«Paren el mundo que me apeo»

No hay comentarios

El día amaneció nauseabundo, emergiendo con la resistencia de no querer alborear, como si fuese posible prescindir de una jornada que quedó manchada de sangre, alaridos y terror.

Ya no puede haber más que un once de marzo bajo el sol, ese que provoca la regurgitación de un dolor inmensurable. Ese del que solo pueden responder con autenticidad los que fueron despedidos a pedazos con los trenes.

Los que no estábamos allí, podemos pasar de puntillas anualmente o revivir una masacre inimaginable, como tantas otras de las que nos hemos librado; motivo por el que escribimos, hablamos y sentimos recordándolas.

El hombre no es un lobo para el hombre, es peor; a veces como una maquinaria oculta que despelleja, y cercena carne como si fuesen trozos de material inservible, como si se triturara materia sobrante. Nada humano queda en esos actos, o algo humanamente monstruoso que no podemos ni reconocer.

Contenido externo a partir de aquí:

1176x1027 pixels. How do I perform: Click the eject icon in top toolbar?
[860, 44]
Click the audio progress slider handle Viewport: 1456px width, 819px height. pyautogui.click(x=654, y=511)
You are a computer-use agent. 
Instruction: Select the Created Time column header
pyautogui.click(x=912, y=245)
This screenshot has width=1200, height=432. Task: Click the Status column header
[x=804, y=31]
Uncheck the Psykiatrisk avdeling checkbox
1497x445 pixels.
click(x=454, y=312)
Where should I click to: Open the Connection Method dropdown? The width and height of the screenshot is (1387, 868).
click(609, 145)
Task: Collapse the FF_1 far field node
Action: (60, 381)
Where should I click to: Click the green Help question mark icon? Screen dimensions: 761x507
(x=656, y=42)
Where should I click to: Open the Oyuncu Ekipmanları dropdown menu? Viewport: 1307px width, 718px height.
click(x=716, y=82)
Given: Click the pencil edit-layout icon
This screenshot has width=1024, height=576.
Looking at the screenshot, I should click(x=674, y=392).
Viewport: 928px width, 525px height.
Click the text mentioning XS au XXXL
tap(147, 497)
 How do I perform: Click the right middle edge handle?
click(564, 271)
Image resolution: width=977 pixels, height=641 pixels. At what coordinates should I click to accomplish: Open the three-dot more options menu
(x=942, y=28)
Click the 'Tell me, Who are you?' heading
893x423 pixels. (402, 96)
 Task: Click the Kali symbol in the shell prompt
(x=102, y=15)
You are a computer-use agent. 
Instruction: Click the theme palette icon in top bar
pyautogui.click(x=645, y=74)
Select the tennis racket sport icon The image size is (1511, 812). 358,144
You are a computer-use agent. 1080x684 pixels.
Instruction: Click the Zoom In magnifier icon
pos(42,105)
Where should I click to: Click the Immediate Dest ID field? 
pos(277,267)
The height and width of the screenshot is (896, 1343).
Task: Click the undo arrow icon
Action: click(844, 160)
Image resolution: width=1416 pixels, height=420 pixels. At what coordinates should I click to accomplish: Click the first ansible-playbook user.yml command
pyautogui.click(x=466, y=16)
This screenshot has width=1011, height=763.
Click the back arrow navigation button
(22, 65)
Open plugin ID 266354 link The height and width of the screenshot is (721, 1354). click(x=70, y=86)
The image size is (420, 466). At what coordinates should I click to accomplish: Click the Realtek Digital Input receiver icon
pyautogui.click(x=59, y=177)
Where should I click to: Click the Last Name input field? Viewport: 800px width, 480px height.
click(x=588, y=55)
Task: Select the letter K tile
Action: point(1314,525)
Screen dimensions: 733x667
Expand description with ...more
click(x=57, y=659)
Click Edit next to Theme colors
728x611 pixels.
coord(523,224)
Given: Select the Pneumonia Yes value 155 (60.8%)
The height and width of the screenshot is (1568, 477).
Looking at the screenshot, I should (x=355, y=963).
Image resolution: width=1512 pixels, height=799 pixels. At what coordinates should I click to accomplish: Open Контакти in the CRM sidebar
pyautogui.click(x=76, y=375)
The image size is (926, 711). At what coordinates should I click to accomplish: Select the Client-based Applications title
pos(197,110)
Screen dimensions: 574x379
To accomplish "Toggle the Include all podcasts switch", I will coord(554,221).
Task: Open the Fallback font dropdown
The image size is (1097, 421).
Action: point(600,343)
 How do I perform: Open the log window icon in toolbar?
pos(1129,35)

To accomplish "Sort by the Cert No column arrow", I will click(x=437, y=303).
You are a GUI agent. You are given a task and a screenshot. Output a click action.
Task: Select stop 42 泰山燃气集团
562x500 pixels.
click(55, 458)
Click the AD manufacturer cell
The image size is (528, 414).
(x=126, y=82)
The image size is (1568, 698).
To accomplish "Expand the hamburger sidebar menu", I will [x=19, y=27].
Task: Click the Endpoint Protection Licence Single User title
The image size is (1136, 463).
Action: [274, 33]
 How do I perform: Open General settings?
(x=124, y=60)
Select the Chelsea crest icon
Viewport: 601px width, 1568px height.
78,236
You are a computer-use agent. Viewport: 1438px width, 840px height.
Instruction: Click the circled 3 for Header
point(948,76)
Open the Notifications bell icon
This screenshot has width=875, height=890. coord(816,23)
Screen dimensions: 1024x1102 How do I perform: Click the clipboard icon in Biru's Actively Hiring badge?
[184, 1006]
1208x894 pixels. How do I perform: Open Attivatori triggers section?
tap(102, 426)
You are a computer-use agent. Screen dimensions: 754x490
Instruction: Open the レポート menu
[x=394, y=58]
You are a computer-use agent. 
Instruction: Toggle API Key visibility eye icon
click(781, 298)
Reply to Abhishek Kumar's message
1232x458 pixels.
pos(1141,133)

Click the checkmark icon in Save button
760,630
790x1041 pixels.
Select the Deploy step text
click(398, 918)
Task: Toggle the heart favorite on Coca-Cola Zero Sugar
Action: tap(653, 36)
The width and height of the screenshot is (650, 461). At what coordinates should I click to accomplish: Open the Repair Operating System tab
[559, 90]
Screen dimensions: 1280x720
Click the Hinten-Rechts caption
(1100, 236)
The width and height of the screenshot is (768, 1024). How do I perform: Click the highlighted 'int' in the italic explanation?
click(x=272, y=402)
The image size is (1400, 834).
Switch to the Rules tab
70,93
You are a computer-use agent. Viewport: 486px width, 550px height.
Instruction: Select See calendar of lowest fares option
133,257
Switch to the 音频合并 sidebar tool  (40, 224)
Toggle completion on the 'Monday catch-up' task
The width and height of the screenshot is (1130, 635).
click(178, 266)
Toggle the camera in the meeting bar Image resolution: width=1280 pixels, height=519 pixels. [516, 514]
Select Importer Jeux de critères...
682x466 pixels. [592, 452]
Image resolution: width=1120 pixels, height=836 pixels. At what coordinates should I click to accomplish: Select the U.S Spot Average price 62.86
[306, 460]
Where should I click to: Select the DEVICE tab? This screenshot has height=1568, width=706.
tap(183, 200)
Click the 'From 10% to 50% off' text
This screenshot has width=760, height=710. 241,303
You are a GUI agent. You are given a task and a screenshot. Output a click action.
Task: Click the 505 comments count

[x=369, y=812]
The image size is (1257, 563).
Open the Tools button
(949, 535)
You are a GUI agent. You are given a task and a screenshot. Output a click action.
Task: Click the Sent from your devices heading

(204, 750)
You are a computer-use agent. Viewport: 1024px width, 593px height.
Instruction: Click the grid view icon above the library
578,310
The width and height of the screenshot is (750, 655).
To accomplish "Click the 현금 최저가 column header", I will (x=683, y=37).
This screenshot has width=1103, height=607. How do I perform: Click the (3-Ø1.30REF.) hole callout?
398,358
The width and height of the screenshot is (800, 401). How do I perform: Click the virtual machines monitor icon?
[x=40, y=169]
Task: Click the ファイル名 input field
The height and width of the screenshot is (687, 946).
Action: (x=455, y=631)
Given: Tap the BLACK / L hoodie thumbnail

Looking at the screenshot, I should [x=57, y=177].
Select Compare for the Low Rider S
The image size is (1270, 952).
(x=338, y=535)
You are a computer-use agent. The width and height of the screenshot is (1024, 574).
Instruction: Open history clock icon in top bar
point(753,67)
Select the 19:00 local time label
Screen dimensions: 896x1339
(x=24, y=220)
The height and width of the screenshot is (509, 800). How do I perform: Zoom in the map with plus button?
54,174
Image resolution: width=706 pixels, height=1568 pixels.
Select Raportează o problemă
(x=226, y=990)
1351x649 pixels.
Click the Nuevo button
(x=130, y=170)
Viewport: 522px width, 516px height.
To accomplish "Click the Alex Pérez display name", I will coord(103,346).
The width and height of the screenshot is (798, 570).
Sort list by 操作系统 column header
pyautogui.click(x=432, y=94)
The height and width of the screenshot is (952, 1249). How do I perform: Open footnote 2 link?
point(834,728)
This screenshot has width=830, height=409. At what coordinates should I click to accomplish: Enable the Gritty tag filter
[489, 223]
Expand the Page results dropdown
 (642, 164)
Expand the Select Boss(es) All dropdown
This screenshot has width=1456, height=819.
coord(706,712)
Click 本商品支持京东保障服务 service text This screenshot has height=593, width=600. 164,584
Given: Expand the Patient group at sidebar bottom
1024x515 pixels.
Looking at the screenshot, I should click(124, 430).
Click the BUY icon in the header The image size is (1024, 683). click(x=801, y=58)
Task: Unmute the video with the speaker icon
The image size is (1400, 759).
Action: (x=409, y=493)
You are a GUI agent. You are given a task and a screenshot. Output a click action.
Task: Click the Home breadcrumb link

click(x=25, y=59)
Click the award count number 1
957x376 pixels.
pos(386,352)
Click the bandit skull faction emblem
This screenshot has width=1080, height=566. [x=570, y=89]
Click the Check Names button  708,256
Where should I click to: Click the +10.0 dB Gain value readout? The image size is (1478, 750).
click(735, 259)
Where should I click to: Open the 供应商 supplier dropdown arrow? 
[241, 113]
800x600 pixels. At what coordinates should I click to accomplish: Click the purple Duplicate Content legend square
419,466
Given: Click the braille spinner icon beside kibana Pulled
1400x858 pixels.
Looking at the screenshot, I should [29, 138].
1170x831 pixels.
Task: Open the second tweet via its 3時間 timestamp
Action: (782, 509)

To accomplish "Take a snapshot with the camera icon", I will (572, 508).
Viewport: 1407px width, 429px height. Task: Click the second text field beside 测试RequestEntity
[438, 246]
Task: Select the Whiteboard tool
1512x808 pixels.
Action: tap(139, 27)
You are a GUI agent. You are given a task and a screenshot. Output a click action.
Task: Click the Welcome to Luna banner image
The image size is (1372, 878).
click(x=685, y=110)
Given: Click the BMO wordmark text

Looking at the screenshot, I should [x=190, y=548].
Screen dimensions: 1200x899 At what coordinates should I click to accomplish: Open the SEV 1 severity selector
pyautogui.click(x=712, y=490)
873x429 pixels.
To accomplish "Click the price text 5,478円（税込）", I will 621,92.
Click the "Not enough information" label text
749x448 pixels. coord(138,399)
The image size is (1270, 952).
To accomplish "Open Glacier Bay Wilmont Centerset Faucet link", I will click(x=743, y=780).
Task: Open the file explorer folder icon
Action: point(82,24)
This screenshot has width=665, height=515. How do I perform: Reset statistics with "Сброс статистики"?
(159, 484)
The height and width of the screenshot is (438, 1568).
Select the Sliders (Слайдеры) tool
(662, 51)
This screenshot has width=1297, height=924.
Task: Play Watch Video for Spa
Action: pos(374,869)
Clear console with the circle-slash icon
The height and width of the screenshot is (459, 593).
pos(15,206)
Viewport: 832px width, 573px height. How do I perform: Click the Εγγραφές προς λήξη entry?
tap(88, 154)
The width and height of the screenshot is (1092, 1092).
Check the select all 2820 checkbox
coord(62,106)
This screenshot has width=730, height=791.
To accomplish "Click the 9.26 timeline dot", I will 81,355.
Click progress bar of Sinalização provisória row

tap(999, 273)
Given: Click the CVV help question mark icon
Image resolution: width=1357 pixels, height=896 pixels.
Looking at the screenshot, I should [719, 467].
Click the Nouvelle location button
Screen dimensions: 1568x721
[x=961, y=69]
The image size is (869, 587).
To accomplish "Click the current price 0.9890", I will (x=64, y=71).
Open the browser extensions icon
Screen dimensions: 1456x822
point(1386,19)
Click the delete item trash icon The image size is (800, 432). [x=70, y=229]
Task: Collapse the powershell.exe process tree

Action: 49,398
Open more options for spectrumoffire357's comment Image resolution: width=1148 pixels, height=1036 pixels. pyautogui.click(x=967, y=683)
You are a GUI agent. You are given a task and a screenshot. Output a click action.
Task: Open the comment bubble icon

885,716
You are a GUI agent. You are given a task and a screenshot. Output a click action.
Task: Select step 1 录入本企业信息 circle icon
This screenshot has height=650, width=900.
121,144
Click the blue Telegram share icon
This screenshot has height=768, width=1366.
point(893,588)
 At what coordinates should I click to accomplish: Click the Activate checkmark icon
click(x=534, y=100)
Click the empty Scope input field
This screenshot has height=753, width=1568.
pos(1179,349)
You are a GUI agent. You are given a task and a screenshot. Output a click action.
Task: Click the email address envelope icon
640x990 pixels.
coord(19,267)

El día continúa sombrío, triste; no está nublado y me parece una desconsideración de la naturaleza que hoy, otro once de marzo, no permanezca tenebrosamente oscuro el cielo, deberíamos encapotarlo o recluirnos, o desintegrarnos.

Seguimos siendo testigos impotentes de barbaridades que matan salvajemente, sin piedad, sin compasión.  Se impone un sinsentido, una nihilidad que arrasa con millones de vidas humanas a manos de otros humanos. Todo continúa igual, varía el lugar, el nombre de las victimas que acaban siendo números anónimos. Y yo, aquí, escribiendo, un acto que solo sirve para poder vomitar la podredumbre que me corroe por dentro.